Кроме того, развитие машин нового типа, расширяющих высшие способности человека (ранее машины по большей части расширяли его менее развитые и в меньшей степени специфически человеческие способности), также внесло свой вклад в изменение духовной атмосферы. Первые орудия человека, грубообтесанные камни, едва ли сильно отличались от тех предметов, которыми стадо обезьян отбивается от вторгшегося врага. Ранние формы жилища уступали по сложности гнездам, сооружаемым некоторыми видами птиц. Первым великим шагом было создание орудий труда, орудий, не просто расширяющих физические возможности человека, когда он толкал или тянул, поднимал или бросал, отражал удар или наносил его, но орудий, расширяющих его возможности создавать нечто.
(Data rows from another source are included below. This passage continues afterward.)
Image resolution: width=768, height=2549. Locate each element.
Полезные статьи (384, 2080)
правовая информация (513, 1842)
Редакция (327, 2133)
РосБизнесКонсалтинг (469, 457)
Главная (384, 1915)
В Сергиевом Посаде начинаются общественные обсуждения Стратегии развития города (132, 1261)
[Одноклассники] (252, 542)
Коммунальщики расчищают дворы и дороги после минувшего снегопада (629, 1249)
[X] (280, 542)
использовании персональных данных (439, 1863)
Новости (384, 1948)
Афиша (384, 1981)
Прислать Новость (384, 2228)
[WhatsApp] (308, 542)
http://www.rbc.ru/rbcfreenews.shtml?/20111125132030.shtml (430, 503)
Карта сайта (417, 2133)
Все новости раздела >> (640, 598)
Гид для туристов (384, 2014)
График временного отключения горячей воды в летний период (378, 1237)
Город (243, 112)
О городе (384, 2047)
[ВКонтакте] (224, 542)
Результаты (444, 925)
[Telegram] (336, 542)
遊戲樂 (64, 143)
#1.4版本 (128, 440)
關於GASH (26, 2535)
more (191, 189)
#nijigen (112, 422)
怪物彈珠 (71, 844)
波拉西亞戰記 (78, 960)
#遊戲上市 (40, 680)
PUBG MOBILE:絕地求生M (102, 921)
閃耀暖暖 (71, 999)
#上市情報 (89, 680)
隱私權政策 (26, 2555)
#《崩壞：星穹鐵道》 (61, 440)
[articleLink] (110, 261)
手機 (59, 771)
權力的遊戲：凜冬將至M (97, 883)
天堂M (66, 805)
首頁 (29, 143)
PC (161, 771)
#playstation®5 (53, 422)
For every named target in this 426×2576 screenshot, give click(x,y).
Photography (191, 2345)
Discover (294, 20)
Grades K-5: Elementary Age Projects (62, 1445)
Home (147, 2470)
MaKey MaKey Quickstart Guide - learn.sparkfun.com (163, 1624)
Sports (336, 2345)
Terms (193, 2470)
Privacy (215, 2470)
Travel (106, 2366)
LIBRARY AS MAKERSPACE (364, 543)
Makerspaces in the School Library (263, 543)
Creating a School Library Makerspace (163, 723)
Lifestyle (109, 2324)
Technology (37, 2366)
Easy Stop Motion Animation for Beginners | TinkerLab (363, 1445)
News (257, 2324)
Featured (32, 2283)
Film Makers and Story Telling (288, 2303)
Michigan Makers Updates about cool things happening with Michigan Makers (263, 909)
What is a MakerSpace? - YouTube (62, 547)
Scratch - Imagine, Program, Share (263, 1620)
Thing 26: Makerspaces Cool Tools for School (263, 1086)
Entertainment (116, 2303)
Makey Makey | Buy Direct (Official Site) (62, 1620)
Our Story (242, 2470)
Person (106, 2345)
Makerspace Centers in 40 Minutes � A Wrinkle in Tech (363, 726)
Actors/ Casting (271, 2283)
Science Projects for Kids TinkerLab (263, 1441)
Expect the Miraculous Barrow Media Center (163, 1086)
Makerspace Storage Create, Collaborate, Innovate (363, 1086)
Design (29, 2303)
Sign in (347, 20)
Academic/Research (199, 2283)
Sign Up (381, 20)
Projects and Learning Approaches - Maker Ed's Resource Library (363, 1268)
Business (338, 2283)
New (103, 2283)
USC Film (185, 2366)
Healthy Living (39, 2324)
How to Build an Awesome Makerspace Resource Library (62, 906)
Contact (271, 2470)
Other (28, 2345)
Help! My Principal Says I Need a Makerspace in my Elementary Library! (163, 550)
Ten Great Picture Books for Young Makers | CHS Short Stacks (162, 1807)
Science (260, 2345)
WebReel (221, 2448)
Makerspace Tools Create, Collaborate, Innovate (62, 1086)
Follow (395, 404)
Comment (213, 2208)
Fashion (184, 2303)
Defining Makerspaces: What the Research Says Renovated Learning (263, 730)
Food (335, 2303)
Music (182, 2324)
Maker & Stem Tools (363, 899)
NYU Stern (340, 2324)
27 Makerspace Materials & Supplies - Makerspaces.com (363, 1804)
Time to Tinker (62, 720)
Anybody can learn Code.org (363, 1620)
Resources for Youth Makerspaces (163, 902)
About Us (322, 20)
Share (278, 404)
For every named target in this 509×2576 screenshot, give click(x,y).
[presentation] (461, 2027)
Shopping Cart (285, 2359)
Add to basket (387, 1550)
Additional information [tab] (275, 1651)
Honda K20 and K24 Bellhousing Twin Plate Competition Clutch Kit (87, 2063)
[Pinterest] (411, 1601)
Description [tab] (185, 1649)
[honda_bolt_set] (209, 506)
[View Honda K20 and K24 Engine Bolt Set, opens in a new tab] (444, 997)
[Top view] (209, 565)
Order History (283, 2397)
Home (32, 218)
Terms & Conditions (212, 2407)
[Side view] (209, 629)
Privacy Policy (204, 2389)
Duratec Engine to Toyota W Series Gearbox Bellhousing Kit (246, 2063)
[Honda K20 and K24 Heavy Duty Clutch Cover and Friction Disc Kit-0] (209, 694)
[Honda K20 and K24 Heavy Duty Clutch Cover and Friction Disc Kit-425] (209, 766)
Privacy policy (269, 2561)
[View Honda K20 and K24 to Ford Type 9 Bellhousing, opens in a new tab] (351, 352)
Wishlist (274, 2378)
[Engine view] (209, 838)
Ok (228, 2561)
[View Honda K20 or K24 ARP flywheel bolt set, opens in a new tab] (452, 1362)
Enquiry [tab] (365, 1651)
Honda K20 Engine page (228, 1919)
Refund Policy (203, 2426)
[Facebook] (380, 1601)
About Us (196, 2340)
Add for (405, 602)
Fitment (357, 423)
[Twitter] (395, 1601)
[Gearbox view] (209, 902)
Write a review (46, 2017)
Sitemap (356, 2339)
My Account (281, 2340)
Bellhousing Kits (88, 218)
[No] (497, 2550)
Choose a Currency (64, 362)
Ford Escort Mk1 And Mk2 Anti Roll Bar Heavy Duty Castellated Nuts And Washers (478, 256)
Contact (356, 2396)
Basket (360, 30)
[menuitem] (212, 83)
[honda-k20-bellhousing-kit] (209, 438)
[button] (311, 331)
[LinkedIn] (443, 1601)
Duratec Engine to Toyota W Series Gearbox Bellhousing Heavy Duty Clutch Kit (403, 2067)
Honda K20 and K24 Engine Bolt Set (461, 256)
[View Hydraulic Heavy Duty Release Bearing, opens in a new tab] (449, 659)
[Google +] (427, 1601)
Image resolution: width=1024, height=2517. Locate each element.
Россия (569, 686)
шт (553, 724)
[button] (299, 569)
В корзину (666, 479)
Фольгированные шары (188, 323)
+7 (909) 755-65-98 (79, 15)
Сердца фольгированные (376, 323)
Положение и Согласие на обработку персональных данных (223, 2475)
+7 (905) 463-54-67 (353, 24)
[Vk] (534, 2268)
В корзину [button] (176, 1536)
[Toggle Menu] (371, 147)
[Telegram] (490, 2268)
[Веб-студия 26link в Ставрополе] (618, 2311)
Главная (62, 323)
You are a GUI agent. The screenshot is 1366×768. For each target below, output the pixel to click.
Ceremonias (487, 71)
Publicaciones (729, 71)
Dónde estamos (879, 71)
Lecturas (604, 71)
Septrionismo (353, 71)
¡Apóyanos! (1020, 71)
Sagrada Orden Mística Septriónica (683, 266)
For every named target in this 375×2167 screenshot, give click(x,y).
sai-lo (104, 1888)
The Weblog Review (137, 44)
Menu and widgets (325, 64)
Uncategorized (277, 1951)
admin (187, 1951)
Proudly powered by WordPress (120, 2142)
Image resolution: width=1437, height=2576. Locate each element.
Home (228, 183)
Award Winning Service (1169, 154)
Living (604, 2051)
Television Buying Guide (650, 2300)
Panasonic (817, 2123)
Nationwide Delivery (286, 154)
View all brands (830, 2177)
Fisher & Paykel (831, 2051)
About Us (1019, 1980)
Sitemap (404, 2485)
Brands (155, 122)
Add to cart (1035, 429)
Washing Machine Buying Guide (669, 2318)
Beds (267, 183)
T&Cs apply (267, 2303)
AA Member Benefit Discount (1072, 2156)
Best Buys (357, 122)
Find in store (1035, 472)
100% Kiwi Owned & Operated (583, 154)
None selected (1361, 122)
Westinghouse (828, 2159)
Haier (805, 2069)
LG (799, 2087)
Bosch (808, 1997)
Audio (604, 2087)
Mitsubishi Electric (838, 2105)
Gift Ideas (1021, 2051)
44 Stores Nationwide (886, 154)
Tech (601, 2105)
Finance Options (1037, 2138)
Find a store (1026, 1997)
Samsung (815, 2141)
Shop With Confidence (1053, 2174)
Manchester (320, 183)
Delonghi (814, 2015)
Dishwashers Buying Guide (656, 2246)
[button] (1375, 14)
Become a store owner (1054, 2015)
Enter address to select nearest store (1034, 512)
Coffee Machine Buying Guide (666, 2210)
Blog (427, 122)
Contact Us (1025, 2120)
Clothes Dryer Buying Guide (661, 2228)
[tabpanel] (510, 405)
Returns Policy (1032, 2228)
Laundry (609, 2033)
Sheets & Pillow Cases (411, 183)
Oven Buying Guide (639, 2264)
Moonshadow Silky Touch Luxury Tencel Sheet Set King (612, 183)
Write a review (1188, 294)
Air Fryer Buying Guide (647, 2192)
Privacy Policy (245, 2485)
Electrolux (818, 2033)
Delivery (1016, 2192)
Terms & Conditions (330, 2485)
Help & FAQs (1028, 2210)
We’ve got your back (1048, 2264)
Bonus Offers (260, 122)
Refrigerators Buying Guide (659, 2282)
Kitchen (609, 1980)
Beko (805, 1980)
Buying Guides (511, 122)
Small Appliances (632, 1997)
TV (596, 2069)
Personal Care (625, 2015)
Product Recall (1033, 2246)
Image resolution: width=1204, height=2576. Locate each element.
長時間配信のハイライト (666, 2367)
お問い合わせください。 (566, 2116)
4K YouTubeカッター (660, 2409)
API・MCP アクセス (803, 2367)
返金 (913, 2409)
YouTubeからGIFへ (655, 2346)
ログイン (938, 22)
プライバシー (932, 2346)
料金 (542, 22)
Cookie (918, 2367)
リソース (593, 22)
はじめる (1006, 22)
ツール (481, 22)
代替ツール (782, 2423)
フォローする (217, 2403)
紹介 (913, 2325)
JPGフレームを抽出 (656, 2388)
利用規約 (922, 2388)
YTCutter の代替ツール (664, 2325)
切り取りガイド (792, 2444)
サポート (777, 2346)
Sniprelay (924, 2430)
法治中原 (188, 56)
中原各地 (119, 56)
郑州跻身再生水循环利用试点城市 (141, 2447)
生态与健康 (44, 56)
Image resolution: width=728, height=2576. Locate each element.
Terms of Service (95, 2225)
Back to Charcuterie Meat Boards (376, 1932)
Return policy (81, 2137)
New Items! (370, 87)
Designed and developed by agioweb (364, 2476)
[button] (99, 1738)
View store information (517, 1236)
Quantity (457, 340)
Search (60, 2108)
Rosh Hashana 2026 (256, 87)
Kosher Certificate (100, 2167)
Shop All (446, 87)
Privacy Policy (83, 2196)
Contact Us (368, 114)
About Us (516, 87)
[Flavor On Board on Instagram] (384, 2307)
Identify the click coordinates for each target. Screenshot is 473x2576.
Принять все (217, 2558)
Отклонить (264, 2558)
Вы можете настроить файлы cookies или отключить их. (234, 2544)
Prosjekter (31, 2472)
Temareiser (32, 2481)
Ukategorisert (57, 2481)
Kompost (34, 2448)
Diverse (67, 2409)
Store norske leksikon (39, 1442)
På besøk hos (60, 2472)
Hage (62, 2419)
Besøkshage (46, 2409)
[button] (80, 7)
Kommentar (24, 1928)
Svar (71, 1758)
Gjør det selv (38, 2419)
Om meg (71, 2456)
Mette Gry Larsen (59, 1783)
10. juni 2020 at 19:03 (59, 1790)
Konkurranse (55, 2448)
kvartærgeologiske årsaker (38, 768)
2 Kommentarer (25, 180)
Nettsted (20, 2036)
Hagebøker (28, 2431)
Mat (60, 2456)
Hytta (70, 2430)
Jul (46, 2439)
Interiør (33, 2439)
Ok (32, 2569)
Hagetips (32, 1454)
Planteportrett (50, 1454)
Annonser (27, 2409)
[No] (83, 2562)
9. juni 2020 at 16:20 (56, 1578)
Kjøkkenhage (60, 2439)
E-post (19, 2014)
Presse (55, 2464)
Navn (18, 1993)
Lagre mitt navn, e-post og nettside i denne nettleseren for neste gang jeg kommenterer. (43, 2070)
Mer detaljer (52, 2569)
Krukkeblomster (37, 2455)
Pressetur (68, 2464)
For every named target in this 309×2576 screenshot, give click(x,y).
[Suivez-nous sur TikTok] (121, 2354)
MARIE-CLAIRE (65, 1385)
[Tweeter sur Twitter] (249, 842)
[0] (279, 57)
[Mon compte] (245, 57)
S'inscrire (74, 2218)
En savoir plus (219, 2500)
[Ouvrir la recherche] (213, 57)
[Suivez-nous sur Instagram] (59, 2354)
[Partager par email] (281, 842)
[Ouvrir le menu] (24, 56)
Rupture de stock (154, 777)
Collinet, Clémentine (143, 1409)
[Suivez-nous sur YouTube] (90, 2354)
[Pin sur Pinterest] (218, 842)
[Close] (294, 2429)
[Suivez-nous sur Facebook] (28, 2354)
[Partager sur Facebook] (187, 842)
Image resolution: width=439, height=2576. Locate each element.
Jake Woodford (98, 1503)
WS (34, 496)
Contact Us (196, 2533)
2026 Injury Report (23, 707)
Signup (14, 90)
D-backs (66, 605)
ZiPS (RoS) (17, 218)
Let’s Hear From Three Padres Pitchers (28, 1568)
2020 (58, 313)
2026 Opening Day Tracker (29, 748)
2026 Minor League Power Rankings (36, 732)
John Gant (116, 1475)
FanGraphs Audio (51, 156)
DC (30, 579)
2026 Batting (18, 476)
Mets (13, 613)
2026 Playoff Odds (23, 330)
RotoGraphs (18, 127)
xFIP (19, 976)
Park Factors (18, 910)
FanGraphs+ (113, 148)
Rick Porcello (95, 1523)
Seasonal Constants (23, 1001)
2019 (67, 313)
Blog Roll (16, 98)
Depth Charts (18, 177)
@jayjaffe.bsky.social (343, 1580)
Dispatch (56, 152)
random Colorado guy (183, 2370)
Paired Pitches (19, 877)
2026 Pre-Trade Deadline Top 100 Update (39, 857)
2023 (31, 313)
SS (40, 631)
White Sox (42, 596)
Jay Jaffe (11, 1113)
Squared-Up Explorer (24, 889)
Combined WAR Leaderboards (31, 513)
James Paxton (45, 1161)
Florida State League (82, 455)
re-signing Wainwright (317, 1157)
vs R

По мере того как увеличивалась способность человека создавать орудия для изготовления орудий и увеличивался его контроль над окружающим миром, возник вопрос, куда, если говорить упрощенно, относить эти орудия — к миру одушевленного или неодушевленного? Если же этот вопрос поставить в более утонченной форме, то он бы звучал так: не связаны ли некоторым образом эти орудия с процессом жизни? Эта проблема периодически вновь и вновь завладевала умами ученых. Многие примитивные народы наделяют орудия труда и оружие своей собственной жизнью (маной,говоря на профессиональном языке, от меланезийского термина). И это отношение к орудиям труда вечно; его мы находим вновь и вновь у тех людей, восприятие которых не было дисциплинировано разумом,— у детей, примитивных народов, необразованных людей, поэтов и художников,— когда они обращаются к судну, поезду, автомобилю, аэроплану как к чему-то живому.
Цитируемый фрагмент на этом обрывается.